Sur le site de la raffinerie Total à Dunkerque

Sur le site de la raffinerie Total à Dunkerque

France 2
Les salariés de la branche raffinage de Total ont voté jeudi en faveur d'une "grève illimitée"

"Tous les salariés ont voté à une très forte majorité une prolongation et un  durcissement du mouvement", a précisé Sud dans un communiqué.
   
La direction de Total a dit avoir pris acte "du durcissement du mouvement"  et affirme "qu'à ce stade, il n'y a pas de signes de rupture  d'approvisionnement".

Cependant, à Feyzin, "si la grève continue, il y aura des tensions dans la  région Rhône-Alpes dans les prochains jours", d'autant que des dépôts sont aussi  en grève, a déclaré à l'AFP le directeur Jean-Pierre Poncin, expliquant que le  pétrole est stocké dans des bacs, qui peuvent encore contenir la production  "jusqu'en milieu de semaine prochaine".

David Faure, secrétaire du CE (CFDT) de Feyzin, a indiqué que
"plus une  goutte de pétrole ne sort depuis jeudi",
ajoutant que
d'habitude, 300 à 400  camions sont expédiés chaque jour.


Les grévistes soutiennent leurs collègues du site de raffinage de Dunkerque,  menacé de fermeture définitive, et réclament aussi des assurances sur l'ensemble  de la stratégie de Total pour le raffinage en France. Cet établissement à l'arrêt depuis septembre, est lui  aussi en grève et des salariés occupent des locaux administratifs depuis mardi.

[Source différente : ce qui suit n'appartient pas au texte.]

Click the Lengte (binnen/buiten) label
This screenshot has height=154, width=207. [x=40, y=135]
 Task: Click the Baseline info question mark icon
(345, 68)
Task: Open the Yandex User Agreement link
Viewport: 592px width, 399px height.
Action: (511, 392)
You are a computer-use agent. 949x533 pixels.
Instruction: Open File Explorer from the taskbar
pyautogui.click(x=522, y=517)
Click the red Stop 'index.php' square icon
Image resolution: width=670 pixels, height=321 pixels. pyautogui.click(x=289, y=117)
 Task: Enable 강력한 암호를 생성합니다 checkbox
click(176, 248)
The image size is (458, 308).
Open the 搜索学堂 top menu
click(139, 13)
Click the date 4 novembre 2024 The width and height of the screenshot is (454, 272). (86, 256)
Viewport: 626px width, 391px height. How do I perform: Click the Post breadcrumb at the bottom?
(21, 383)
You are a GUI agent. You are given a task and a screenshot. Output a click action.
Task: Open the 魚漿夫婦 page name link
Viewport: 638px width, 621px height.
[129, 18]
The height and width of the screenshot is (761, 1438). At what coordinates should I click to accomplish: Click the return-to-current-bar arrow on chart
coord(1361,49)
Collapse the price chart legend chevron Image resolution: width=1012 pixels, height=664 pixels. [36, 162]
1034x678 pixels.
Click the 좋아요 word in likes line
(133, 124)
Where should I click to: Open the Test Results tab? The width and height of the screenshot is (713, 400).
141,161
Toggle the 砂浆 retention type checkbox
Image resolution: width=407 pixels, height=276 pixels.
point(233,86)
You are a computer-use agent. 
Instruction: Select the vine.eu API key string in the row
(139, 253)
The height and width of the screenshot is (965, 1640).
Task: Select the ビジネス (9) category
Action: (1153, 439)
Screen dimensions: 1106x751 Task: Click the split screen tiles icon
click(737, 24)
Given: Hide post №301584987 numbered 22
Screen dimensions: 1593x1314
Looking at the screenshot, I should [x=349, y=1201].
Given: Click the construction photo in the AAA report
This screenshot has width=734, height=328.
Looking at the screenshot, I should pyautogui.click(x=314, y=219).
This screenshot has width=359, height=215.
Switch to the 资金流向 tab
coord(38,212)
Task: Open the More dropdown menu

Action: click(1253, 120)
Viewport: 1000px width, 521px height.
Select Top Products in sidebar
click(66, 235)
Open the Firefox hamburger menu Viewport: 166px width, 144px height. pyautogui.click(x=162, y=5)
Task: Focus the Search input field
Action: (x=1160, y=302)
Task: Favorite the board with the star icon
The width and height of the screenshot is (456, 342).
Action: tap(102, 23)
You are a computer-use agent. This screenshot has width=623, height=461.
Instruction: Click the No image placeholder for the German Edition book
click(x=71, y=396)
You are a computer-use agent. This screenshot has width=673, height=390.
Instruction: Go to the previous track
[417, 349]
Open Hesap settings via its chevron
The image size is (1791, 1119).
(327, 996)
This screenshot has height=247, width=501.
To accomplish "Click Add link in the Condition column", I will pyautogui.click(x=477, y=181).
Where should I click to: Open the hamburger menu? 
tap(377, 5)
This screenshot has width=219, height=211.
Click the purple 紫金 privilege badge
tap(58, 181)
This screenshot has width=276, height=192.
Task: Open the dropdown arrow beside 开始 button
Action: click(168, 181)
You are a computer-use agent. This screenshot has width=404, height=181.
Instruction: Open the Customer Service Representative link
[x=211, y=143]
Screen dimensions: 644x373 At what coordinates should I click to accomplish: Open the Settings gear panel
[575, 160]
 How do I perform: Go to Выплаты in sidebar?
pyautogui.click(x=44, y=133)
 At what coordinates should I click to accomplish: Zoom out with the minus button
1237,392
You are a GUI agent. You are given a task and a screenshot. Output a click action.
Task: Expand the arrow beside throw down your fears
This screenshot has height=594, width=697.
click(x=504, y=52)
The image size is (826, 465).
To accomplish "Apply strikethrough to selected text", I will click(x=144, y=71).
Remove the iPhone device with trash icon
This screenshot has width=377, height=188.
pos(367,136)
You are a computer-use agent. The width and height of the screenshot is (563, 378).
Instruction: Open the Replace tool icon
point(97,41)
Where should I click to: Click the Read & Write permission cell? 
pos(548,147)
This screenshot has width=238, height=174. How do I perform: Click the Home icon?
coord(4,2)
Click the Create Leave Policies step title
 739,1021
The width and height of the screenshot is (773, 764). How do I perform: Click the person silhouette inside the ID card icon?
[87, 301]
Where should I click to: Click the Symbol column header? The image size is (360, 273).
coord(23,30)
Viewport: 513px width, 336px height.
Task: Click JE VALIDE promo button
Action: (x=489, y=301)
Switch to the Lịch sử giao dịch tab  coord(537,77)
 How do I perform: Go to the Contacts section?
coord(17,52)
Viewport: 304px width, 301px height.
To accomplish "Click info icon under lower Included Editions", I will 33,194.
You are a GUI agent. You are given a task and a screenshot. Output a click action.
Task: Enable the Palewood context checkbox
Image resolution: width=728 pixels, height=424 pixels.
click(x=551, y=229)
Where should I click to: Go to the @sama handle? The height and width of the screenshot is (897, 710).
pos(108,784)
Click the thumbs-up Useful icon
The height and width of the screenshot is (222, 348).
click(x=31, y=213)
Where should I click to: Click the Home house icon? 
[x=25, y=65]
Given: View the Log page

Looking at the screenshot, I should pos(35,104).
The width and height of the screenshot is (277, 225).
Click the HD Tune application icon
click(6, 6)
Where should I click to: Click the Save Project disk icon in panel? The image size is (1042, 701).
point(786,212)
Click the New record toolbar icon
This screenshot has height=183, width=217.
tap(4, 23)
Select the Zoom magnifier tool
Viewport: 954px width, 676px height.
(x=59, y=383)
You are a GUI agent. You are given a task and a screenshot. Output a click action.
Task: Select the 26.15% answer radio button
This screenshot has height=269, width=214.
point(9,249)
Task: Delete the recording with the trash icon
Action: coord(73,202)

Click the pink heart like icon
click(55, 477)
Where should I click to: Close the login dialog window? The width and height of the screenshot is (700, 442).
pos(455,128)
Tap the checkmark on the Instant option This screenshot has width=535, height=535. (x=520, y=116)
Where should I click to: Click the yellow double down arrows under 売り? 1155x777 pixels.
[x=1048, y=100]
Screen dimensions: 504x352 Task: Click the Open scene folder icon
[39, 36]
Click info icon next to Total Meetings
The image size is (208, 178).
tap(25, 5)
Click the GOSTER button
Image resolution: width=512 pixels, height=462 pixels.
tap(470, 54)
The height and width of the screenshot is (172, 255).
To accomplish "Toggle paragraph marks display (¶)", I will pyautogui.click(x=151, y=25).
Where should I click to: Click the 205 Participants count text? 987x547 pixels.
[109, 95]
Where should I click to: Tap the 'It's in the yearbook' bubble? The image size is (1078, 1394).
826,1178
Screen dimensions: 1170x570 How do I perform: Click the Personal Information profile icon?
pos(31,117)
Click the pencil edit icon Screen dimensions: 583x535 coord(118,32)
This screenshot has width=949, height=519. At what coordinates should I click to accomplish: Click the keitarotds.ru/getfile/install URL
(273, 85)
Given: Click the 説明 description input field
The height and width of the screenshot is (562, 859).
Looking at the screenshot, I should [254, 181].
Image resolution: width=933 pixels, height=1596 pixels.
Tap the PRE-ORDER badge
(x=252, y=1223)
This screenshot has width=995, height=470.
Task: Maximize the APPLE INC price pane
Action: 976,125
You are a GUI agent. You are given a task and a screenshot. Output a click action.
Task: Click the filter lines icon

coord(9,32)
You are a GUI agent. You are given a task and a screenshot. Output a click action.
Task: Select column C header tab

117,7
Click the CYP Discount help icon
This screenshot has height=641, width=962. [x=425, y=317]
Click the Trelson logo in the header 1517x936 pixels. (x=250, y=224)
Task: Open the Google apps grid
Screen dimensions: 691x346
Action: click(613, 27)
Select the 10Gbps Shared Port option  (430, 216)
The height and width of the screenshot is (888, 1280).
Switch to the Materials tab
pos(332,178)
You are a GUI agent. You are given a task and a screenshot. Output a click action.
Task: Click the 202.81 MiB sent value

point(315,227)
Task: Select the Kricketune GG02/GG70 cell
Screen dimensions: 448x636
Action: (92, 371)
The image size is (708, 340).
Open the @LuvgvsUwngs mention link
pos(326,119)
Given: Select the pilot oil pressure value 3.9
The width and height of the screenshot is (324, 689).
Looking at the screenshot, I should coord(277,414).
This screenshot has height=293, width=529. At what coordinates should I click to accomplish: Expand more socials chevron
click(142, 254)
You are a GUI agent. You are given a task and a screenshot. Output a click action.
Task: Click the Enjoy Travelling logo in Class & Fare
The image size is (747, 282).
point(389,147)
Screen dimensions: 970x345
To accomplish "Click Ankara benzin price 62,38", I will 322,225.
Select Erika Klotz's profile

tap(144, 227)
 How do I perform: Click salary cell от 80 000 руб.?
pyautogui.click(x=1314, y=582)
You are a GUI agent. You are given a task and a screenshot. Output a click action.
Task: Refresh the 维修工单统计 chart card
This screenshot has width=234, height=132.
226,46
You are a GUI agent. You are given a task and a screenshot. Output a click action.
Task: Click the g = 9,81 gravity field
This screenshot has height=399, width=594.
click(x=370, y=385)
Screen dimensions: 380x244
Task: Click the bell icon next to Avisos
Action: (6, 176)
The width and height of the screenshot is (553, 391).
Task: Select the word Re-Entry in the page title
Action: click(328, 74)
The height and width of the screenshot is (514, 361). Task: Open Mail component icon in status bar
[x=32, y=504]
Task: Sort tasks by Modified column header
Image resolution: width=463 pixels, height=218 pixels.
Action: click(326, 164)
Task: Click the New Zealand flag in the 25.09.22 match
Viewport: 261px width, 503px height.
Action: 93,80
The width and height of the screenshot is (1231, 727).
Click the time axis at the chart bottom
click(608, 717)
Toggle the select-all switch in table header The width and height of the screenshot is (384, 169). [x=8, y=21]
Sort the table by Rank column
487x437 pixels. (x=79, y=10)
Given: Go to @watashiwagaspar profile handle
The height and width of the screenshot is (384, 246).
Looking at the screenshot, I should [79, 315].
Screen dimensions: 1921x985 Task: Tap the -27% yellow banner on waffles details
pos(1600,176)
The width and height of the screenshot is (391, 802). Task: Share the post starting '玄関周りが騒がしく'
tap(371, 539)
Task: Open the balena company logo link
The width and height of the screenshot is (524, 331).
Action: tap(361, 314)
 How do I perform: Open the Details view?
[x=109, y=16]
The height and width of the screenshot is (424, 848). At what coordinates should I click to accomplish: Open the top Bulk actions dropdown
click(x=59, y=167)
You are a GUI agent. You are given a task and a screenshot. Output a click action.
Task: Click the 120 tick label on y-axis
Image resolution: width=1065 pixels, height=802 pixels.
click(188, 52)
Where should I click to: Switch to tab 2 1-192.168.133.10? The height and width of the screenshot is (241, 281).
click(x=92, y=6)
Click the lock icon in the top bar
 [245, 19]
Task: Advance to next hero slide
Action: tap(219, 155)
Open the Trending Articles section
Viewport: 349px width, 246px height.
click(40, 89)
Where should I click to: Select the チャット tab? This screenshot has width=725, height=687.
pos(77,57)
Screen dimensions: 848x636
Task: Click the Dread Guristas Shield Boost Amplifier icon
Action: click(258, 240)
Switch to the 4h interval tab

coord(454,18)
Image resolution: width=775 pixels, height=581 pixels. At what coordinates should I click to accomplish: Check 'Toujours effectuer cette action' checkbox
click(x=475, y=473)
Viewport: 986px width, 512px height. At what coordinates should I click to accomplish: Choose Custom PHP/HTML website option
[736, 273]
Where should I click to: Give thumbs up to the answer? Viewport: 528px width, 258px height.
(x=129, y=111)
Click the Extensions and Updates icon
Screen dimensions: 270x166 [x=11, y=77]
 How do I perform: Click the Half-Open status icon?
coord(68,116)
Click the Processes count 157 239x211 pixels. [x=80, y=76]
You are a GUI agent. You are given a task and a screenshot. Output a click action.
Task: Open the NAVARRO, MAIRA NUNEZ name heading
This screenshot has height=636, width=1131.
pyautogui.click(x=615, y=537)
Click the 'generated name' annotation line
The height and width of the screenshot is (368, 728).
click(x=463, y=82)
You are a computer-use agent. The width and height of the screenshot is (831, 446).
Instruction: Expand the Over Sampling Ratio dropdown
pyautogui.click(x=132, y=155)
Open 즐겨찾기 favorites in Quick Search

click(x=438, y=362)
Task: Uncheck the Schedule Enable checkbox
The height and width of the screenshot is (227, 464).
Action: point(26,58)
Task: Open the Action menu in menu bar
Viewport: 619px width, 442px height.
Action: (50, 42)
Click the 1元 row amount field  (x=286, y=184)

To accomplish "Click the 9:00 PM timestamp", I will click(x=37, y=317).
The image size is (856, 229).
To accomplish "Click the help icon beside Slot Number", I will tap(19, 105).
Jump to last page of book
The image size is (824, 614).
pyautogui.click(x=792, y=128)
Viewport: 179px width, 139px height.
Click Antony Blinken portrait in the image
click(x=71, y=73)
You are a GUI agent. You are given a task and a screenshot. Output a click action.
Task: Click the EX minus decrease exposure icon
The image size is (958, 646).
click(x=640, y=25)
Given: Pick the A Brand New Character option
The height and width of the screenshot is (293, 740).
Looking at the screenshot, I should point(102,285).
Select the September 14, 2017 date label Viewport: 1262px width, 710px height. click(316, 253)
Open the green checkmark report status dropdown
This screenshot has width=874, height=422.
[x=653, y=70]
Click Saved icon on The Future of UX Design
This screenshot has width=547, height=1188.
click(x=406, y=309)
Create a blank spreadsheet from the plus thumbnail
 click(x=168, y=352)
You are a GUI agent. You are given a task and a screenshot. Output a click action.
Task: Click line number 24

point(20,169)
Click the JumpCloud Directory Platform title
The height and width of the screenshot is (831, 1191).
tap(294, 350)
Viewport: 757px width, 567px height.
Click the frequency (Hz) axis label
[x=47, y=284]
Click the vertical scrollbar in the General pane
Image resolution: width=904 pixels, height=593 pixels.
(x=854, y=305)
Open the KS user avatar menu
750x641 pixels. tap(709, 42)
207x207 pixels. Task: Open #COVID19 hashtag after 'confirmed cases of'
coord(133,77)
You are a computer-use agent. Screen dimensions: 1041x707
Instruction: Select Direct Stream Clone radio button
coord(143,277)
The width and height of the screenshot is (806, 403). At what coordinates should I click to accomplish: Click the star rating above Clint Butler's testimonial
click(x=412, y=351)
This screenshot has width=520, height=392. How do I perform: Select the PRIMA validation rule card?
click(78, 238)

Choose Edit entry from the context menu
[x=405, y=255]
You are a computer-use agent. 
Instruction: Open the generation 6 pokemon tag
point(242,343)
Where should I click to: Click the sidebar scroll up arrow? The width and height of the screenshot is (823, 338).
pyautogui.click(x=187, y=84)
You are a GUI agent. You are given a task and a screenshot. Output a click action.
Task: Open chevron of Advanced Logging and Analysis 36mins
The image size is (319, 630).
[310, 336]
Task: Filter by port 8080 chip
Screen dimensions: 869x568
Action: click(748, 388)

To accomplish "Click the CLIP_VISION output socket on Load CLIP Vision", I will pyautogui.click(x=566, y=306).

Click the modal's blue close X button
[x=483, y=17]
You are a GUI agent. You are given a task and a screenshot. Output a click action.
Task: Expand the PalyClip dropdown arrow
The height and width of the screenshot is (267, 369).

Selon Charles Foulard, délégué central CGT, "c'est le moment ou jamais d'en  découdre avec Total sur l'avenir du raffinage en France pour lequel nous voulons  une table-ronde, tout comme nous voulons une table-ronde sur le site de  Dunkerque, avec Total mais aussi avec les élus".   Selon le syndicaliste, "au bout de cinq jours d'arrêt, il peut y avoir un  début de pénurie d'essence dans les stations-services".